* [What the task requires] Your answer must consist of the lines running from the one that holds "Sewn Together (231, 95)" to the end of the data, copied exactly.

(Extracted data entries)
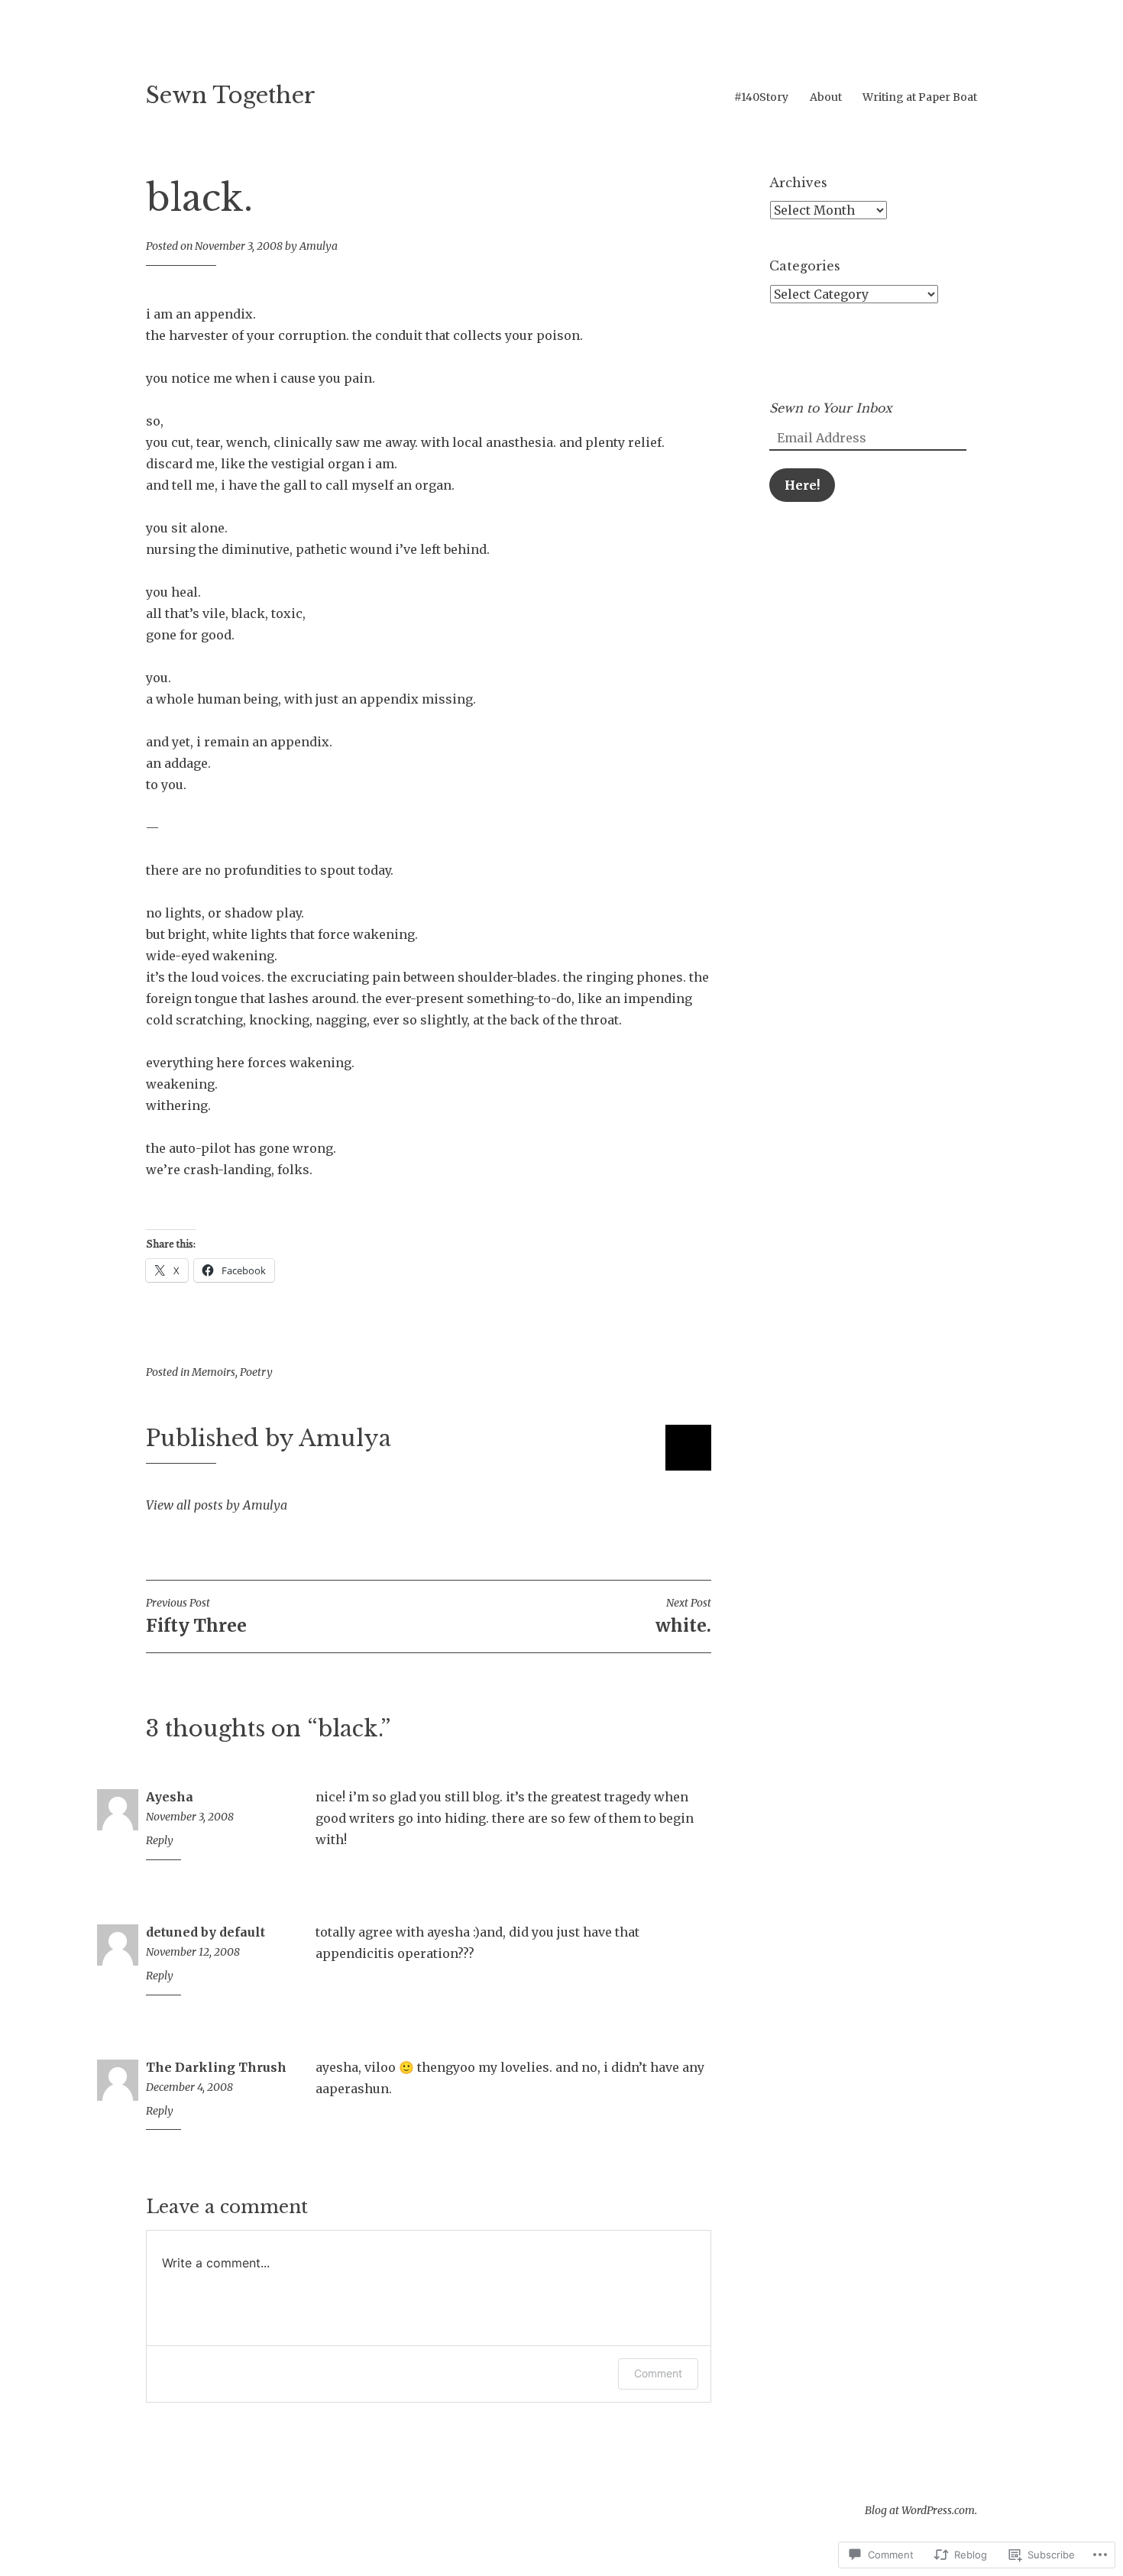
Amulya (318, 246)
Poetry (256, 1372)
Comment (658, 2373)
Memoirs (213, 1372)
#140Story (761, 97)
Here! (802, 485)
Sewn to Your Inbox (830, 408)
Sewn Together (231, 95)
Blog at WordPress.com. (921, 2510)
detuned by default (205, 1932)
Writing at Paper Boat (919, 97)
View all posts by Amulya (216, 1505)
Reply (159, 1840)
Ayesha (169, 1796)
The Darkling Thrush (216, 2067)
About (826, 97)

* [Answer box]
Sewn Together (231, 95)
Blog at WordPress.com. (921, 2510)
detuned by default (205, 1932)
Writing at Paper Boat (919, 97)
View all posts by Amulya (216, 1505)
Reply (159, 1840)
Ayesha (169, 1796)
The Darkling Thrush (216, 2067)
About (826, 97)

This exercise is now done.